Selim the Terrible knew how to overtake the fear of his courtiers: during his reign, so many great Viziers were executed, that they began to carry their wills with them.

The gardener took a scroll out of his robe pocket and put it in a large box filled to the top with the same orders. After a moment’s thought, he said calmly:

— Tomorrow I need to show a good performance, because the audience will be enough. But the most important spectator is, of course, he is the Great Sultan.


The morning turned out to be extremely cloudy. The sky was clouded by gray clouds that almost did not let in the sunlight, and the bright garden looked monotonous.

There was no one in the garden, but this does not mean that no one was following the upcoming action. On the highest balcony was located Sultan with the approximate, and a little lower on the terraces and from the open windows observed the rest.

The gardener was sitting in a luxurious gazebo on a dark green trestle. To his right was a closed vessel with a sherbet. Unlike the Vizier, to whom this message was intended, the executioner knew the color of the delicacy.

Behind the bushes appeared a recognizable silhouette in a bright robe, and it became clear that it was Khachi Salih Pasha. He cautiously, almost silently crossed the threshold, slightly bending his head, and slowly approached the Gardener.

Gazing furtively from under his brows, he asked quietly:

— Do you have something for me?

— Yes, sweet sherbet, a gift from our Great Sultan, he is no longer angry with you, — the Gardener replied monotonously and nodded at the jug.

The Vizier slowly bent down and took a trembling left hand by the handle of the vessel, then, stepping back three steps, quickly lifted the lid. Moments were enough to understand that he was sentenced to death, and a second later the jug was already flying into the head of the Gardener.

The gardener was always ready for any surprises, but what happened did not fit into any framework and was with him for the first time in many years of practice.

Hardly veering away from a ten kilogram heavy heavy weapon, he leaned back and felt the edge of the handle crash into his cheek, tearing it apart like a linen sheet. The blood spurted, the bay in red, the white caftan of the gardener. The jug cracked the openwork wall of the gazebo with a crash and fell to the flower bed with white tulips, which immediately turned red.

The gardener looked dumbfounded through the blood-stained face to the bright figure disappearing among the bushes.

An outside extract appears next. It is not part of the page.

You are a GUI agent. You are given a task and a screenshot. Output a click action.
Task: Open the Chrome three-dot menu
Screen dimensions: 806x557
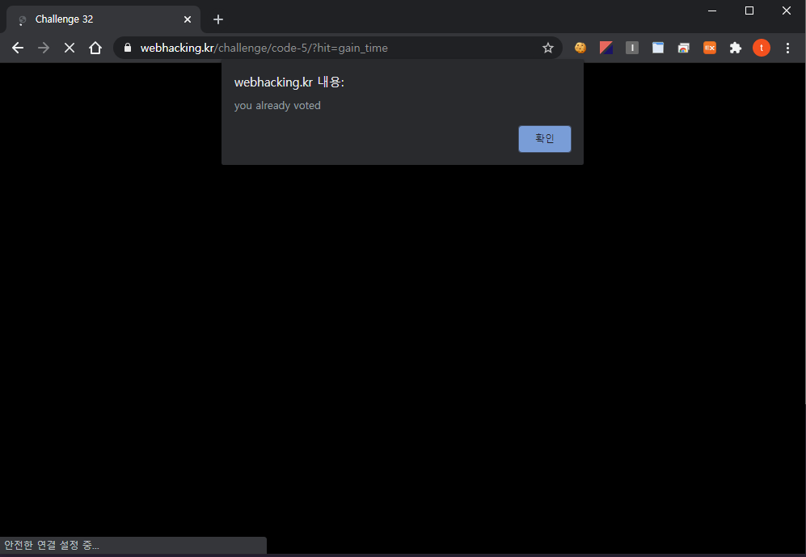pos(788,48)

Sharply jumping up from the trestle, he, was, rushed into the chase, but stopped, tore a long flap from his sleeve and bandaged his head, pressing a dense cloth bleeding cheek. «He won time, good move! — flashed through his head. «We must hurry, because the garden is not infinite, but I know it better.» And turning, he cautiously climbed through the pit hole pierced and disappeared among the branches of the cypress.